PROBLEMS TO WORK ON
A. In the blog post about Covid-19 and commercial real estate, which types of real estate saw demand go up instead of down?
B. Copy out the part of the blog post about Covid-19 and commercial real estate, starting at "A renewed focus" and ending at "than their leases.".

SOURCE PASSAGE
────────────────

Blog Post

How Covid-19 Transformed Commercial Real Estate

February 26, 2021

Social distancing requirements, government-mandated closures, remote work — these developments changed how we interacted with commercial real estate. Adapting to the COVID-19 pandemic took a lot of energy and focus. So much so that there hasn’t been that much time to take stock of how businesses’ relationships with the spaces they lease have changed.

In order to make the most of your leased space in the post-pandemic world and to be prepared for the future, understanding the new nature of commercial real estate is key.

An asymmetric impact across industries

Every business and industry felt the effects of customers’ and employees’ changed behavior — yet these effects weren’t the same across the board. For the most part, the demand for real estate dropped, but the opposite was true for industrial sites, warehouses and distribution centers. These types of real estate became more valuable as businesses sought to relocate elements of their supply chain closer to home and to establish warehouses and distribution centers to cope with the increased reliance on online shopping that has be wrought by the pandemic.

In contrast, demand for retail and office space plummeted. While this was clearly a short-term response to social distancing requirements, it also busted a few myths that will impact behavior in the long term. Specifically: People don’t need an office to be productive, and people don’t need stores to get the products they need.

For office space, businesses have the opportunity to optimize their portfolios by securing only the physical spaces they need for team-based activities, conferences, face-to-face meetings, special events and overflow working space. In the meantime, employees can work remotely or adopt a hybrid model.

Retailers can apply much of the same practices for their own offices, but they can also meet consumer demands by de-urbanizing their physical retail outlets. Malls and other urban shopping spaces were already on a downward trajectory. With fewer people choosing to live and work in urban spaces, retailers will likely benefit more from investing in their digital channels and strategically opening up local stores in the communities where their customers live.

A renewed focus on lean practices and cash management

Having gone through one crisis, many organizations have been reminded of the importance of healthy cash management, reducing spend and applying lean principles. For businesses with a large real estate portfolio, there’s no better place to start than their leases.

Businesses leasing retail or office space will need to think strategically about what property they do utilize, how they utilize it and what data they can source to direct their decisions in this regard. The same can be said for properties that may see higher use post-pandemic, like warehouses and distribution centers; lessors will need the flexibility to expand or contract their footprint to meet the shifting demands that may be posed by the post-pandemic world.

Lease negotiation and management: More important than ever

For all their attempts at risk mitigation, lease agreements quickly proved to be ill-equipped for a crisis like the pandemic. Many businesses and their landlords didn’t have a clear path forward in the face of state and federally mandated shutdowns, massive shifts in consumer behavior, the need for building infrastructure upgrades and increased maintenance, unclear insurance concerns — the list goes on.

In part, these failures arise because lease counterparties traditionally don’t focus on risk mitigation, per se; rather, risk allocation has been the focus of negotiations. But the trouble with pushing risk to one party or the other is that it fails to address the underlying mechanisms that trigger risk — not to mention it sours the relationship between landlord and tenant and raises the likelihood of disputes.

────────────────

Saved entries:
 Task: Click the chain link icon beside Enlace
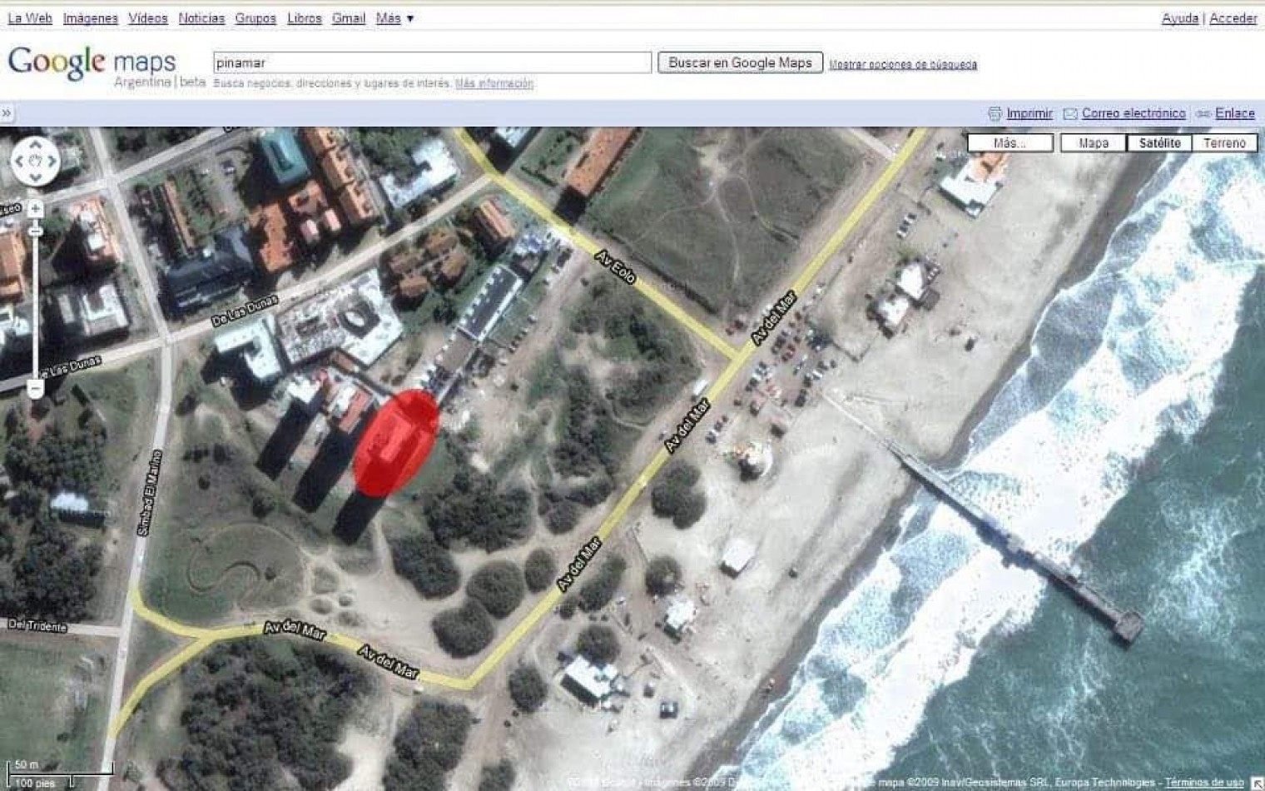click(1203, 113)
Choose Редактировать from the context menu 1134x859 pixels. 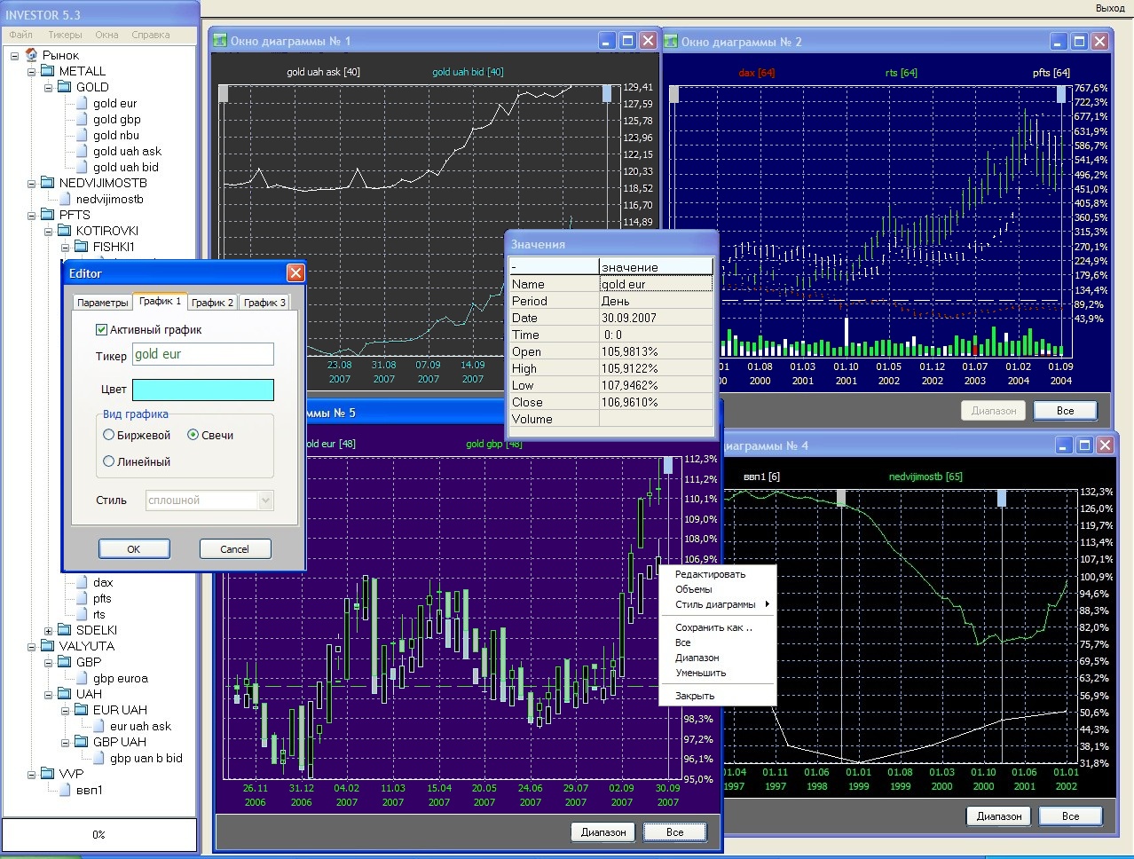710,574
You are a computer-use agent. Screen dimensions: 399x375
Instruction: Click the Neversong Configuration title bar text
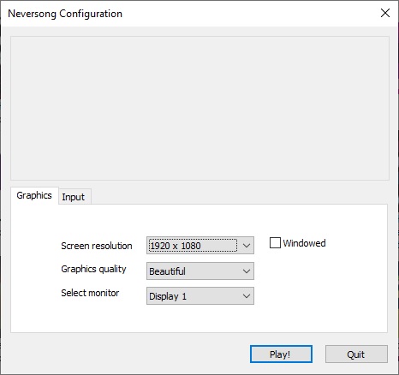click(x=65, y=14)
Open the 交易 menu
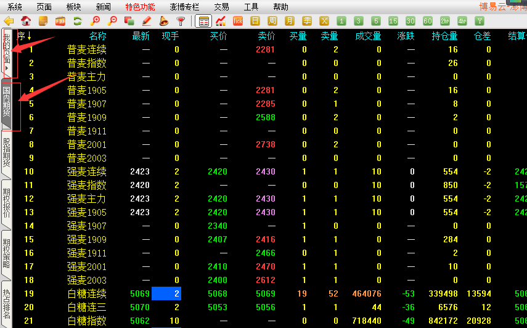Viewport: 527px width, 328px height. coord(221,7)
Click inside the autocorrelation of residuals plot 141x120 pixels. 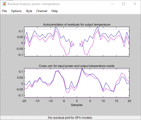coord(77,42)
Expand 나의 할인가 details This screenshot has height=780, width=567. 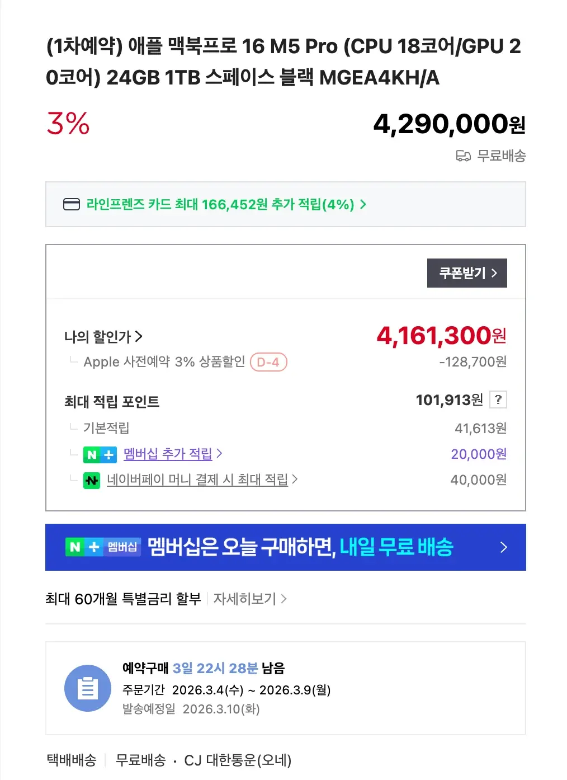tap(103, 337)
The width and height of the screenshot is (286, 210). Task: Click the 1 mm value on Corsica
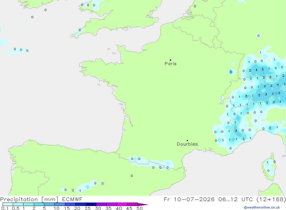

────────────────

ANSWERS TO THE EXERCISES
A. Industrial sites, warehouses and distribution centers.

B.
A renewed focus on lean practices and cash management

Having gone through one crisis, many organizations have been reminded of the importance of healthy cash management, reducing spend and applying lean principles. For businesses with a large real estate portfolio, there’s no better place to start than their leases.